This project examines the relationship between sentiment in 10-K filings and stock returns around the publication date. I constructed three sentiment dictionaries focused on employees, innovation, and reputation which I measured alongside an existing dictionary of positive and negative words. Using a sample of S&P 500 firms, I extracted and cleaned text from 10-K reports, computed 10 sentiment scores, and analyzed their correlation with stock returns. The report below describes and analyzes my findings.

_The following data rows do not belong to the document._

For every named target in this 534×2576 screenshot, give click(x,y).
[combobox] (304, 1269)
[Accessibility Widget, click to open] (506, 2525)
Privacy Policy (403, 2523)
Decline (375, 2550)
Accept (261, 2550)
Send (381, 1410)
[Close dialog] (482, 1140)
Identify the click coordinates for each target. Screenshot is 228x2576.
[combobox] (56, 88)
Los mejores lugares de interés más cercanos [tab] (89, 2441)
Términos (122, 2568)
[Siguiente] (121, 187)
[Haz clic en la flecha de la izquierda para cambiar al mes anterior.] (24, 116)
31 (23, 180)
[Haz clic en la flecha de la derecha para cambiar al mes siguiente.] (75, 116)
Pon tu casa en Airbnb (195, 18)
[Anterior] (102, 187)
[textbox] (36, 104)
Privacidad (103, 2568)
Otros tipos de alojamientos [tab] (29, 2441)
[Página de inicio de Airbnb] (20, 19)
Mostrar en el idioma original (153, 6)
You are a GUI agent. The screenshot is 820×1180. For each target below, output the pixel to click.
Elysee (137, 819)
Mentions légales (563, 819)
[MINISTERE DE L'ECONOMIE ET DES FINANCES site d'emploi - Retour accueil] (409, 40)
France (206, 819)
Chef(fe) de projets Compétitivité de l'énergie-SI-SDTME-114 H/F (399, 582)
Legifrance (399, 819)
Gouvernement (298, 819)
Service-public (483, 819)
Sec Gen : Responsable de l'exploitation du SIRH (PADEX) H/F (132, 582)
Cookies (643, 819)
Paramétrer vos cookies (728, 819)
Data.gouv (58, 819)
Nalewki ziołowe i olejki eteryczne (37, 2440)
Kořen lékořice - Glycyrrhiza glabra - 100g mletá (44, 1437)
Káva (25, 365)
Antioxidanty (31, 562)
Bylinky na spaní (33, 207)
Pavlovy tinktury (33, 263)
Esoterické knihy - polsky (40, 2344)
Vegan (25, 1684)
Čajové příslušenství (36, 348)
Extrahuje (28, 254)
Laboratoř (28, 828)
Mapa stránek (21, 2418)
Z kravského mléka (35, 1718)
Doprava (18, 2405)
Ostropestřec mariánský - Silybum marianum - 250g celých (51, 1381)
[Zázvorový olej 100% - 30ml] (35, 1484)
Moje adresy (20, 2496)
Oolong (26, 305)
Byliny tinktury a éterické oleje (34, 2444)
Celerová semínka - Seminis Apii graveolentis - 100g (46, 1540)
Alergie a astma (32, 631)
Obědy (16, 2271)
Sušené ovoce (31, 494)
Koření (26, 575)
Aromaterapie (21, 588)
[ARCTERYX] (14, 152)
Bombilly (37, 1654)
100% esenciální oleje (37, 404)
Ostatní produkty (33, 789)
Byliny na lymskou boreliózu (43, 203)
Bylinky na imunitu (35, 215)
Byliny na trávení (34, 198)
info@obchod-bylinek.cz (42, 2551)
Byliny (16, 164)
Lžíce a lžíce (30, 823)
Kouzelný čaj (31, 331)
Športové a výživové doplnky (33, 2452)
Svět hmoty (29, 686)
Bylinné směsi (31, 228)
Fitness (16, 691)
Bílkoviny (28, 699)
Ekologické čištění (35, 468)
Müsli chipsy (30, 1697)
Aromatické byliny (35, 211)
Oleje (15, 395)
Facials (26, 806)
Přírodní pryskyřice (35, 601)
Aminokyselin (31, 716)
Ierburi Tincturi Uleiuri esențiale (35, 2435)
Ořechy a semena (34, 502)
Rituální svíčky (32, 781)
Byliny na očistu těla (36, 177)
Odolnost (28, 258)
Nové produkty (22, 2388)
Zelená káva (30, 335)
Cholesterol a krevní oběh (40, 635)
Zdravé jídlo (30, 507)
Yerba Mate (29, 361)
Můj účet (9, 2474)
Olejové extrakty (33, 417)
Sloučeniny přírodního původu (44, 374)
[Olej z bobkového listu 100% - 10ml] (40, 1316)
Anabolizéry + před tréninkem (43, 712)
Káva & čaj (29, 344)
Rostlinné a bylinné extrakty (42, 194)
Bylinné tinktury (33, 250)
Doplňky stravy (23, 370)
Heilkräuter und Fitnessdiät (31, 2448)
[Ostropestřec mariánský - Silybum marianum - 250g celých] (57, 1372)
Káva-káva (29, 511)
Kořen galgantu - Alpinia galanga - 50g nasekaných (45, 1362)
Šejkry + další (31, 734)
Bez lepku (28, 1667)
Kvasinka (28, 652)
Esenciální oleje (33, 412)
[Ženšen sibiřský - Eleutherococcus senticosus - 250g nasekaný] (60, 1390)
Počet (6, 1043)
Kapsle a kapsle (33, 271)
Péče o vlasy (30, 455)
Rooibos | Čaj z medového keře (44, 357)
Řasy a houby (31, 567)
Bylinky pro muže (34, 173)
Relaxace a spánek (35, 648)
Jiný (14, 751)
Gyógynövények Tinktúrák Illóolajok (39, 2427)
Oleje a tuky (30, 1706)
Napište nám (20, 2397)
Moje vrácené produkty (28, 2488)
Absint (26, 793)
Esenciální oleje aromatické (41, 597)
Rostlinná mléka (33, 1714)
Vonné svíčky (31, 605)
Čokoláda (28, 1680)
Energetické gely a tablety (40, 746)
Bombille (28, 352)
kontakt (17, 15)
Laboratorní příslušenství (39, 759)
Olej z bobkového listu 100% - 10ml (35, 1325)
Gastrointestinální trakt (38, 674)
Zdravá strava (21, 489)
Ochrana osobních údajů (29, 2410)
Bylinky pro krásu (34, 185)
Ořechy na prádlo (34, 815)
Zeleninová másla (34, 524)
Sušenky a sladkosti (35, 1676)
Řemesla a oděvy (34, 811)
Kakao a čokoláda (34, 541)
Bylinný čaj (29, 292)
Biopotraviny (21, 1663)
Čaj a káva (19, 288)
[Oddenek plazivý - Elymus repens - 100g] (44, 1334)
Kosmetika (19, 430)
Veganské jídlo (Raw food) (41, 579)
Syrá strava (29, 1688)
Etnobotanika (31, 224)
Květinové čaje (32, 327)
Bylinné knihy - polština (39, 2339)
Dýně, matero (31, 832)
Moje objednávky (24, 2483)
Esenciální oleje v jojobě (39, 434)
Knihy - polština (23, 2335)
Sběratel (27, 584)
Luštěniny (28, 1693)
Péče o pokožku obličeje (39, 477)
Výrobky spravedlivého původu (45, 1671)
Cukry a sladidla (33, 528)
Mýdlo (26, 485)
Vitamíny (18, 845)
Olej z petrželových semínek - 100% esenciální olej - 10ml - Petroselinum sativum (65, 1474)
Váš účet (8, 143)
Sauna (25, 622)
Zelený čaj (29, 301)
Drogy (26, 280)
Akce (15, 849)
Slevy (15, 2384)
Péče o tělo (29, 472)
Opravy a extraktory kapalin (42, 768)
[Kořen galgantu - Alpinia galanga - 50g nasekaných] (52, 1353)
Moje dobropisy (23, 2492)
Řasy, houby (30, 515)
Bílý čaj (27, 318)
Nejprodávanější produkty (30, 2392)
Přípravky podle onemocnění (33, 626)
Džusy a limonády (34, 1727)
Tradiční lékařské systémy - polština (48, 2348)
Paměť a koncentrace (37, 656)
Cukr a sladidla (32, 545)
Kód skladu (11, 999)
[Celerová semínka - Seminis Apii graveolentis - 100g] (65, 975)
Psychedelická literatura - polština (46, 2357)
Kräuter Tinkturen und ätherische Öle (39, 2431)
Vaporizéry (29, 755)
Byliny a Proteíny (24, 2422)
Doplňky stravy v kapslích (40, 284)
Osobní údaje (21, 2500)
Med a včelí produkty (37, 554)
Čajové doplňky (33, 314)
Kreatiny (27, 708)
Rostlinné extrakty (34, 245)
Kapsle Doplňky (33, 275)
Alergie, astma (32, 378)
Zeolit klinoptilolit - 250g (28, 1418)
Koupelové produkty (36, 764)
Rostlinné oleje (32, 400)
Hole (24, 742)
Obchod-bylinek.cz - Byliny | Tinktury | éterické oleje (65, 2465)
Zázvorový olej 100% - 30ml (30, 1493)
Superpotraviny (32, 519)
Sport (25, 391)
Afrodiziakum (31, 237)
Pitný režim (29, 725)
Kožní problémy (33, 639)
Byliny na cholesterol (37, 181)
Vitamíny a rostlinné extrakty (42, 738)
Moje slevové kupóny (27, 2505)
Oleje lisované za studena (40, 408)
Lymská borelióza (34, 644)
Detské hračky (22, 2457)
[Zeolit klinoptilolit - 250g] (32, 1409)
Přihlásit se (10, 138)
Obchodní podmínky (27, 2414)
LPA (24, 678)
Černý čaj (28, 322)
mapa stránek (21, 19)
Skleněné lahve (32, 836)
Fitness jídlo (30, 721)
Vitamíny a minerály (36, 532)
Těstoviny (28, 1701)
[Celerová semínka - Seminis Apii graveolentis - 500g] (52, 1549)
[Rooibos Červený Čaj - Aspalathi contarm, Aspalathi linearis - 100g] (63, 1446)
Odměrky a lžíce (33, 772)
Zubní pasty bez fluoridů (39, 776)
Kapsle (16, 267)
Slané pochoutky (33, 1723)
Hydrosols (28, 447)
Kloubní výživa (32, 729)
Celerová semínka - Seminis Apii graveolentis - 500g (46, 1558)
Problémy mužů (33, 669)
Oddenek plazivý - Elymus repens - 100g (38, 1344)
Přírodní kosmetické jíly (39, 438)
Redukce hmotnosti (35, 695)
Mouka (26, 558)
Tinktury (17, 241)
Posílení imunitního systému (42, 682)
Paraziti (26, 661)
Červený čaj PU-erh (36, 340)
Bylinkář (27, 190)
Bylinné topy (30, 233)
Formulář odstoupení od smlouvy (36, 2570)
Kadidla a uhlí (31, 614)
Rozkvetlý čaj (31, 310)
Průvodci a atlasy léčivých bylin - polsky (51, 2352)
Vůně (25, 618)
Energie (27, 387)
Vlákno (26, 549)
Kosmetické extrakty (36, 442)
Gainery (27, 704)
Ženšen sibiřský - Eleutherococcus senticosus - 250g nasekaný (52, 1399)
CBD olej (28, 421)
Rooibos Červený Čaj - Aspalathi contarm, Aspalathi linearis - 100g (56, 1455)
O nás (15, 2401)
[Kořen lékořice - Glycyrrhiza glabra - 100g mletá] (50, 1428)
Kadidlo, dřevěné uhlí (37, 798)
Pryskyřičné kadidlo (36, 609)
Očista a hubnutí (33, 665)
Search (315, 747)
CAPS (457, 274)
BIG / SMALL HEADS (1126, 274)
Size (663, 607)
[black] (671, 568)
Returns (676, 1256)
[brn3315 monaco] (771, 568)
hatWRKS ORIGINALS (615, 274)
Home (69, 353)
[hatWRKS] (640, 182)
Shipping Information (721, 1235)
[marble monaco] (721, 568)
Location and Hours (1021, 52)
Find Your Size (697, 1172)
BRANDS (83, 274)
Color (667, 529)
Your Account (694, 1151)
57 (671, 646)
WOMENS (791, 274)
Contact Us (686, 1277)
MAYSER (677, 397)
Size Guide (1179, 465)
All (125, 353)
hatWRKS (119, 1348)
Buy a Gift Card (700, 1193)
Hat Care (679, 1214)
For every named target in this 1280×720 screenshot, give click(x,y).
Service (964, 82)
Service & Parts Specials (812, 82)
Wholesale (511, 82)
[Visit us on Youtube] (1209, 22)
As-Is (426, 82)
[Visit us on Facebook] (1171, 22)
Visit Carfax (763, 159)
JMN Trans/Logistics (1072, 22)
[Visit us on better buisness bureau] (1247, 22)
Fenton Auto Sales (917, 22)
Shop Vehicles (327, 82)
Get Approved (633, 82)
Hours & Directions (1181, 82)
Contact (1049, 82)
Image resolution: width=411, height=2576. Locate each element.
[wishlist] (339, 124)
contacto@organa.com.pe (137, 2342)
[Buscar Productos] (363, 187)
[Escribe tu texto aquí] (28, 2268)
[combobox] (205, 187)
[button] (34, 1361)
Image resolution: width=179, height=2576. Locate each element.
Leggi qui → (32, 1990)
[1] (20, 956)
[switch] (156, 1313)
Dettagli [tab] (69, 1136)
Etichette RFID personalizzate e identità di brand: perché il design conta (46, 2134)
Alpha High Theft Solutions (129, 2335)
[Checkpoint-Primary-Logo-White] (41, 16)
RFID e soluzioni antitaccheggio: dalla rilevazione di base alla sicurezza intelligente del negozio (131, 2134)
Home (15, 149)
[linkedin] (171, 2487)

The data sample is firms in the S&P500 as of December 28th 2022. The list is acquired from a snapshot of Wikipedia.
crsp_returns = pd.read_stata('inputs/crsp_2022_only.dta')
sp500 = (
sp500.merge(crsp_returns,
how='left',
left_on=[ 'Symbol', 'filing_date'],
right_on=[ 'ticker','date'],
validate="m:1")
.rename(columns={'ret':'returns'})
)
These steps left me with the returns for each firm on the date that the 10k was published.
with open('inputs/ML_negative_unigram.txt', 'r') as file:
BHR_negative = [line.strip().lower() for line in file]
BHR_negative.sort()
file_path = "inputs/LM_MasterDictionary_1993-2021.csv" # Update with actual path
df = pd.read_csv(file_path)
LM_positive = df[df['Positive'] > 0]['Word'].tolist()
LM_positive = [e.lower() for e in LM_positive] # to be consistent with our BHR input
df.describe() # there are negative numbers in the columns: years the word is removed!
len(LM_positive)
4. To measure firm sentiment, I downloaded their 2022 10K using the `SEC-edgar-downloader` package. I cleaned the HTML using the beautiful soup function. In doing so, I prepared the 10K files to be analyzed for sentiment scores by, for example, eliminating punctuation and making everything lowercase. After cleaning them, I create 10 variables. Four of them measure overall positive and negative sentiment using the BHR and LM dictionaries seperately. The remaining six measure the positive and negative sentiment of employees, innovation, and reputation. For example, the positive sentiment for employees is created by measuring the frequency of LM_positive words near words in my employee dictionary.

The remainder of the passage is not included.